CRICKET giants Australia have made a commitment to time out of their busy schedule to interact with underprivileged budding cricketers from Hatcliffe Extension during their visit to Zimbabwe for a Twenty20 Tri-Series which begins on Sunday at Harare Sports Club.
BY MUNYARADZI MADZOKERE
Grassroots Cricket, an organisation run by a Zimbabwean based in Australia, Tawanda Karasa, who hails from Hatcliffe successfully managed to convince the cricket powerhouse to visit the largely disadvantaged community.
The historic social call is scheduled for July 4.
“The motive behind bringing the Aussies team is simply to inspire the kids. It is no mean achievement for cricket in Zimbabwe and specifically for young people of Hatcliffe. This will go a long way in inspiring the development of the sport in the area. Kids will have a chance to rub shoulders with world class heroes on this tour. I am happy to have facilitated the visit,” Karasa exclusively told NewsDay Sport from his Australia base.
“I grew up in Hatcliffe. This is a way for me to give back to my community. I formed Grassroots Cricket to use the power of cricket to educate, inspire and mobilise communities. The object is to spread the game of cricket in underdeveloped areas and provide an opportunity for underpriviledged children to enjoy a more fulfilling life,” he added
Aussies great Greg Chappell and former Zimbabwe coach Heath Streak are the two Grassroots Cricket patrons.
The tri-series that is pencilled for July 1 to 8 involves hosts Zimbabwe, Pakistan and Australia.
Cricket Australia (CA), who have been monitoring the security situation in the country following a bomb blast at a Zanu PF rally last week, are expected in the country before the weekend.
Young Achievement Sports for Development (YASD), a young people’s organisation based in Hatcliffe, are Grassroots Cricket’s implementing partners and will handle the hosting of Australia.
“It’s an exciting period for Hatcliffe Extension because the community itself has not had a proper cricket facility as well as equipment.

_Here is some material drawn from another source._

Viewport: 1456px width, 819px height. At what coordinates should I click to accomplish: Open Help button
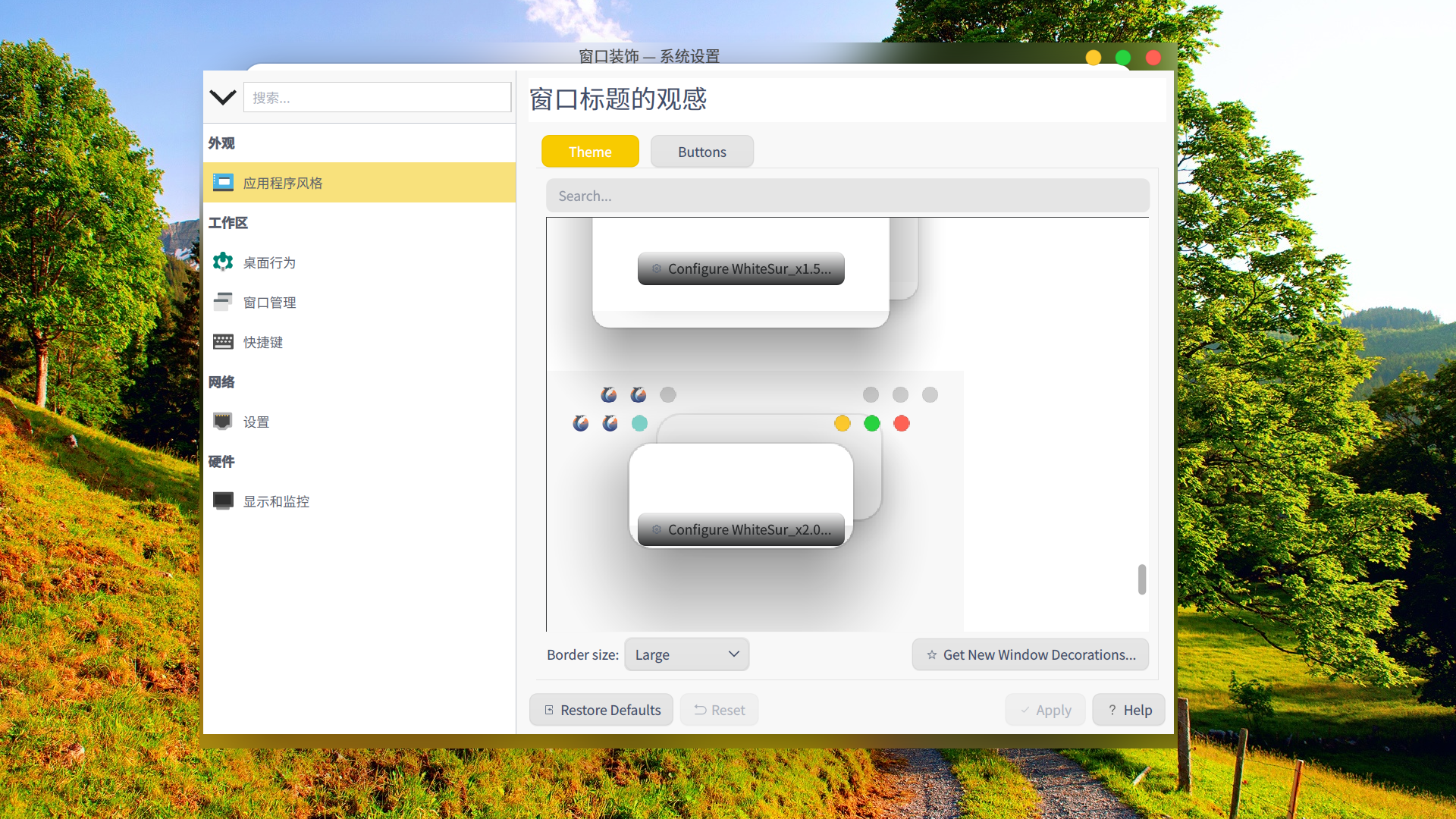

This place where you have 200 kids sharing just six bats and a handful of ball,” YASD communications officer Joe Kuseka said.
“It’s a wakeup call to stakeholders and corporates as to where cricket development is required. Cricket is only at an introductory stage there, but there is talent in this community. It also our hope to promote education through cricket,” he said.
Hatcliffe 3 Primary School, a satellite school in the area, is set to be the biggest beneficiary of the impending visit by Australia.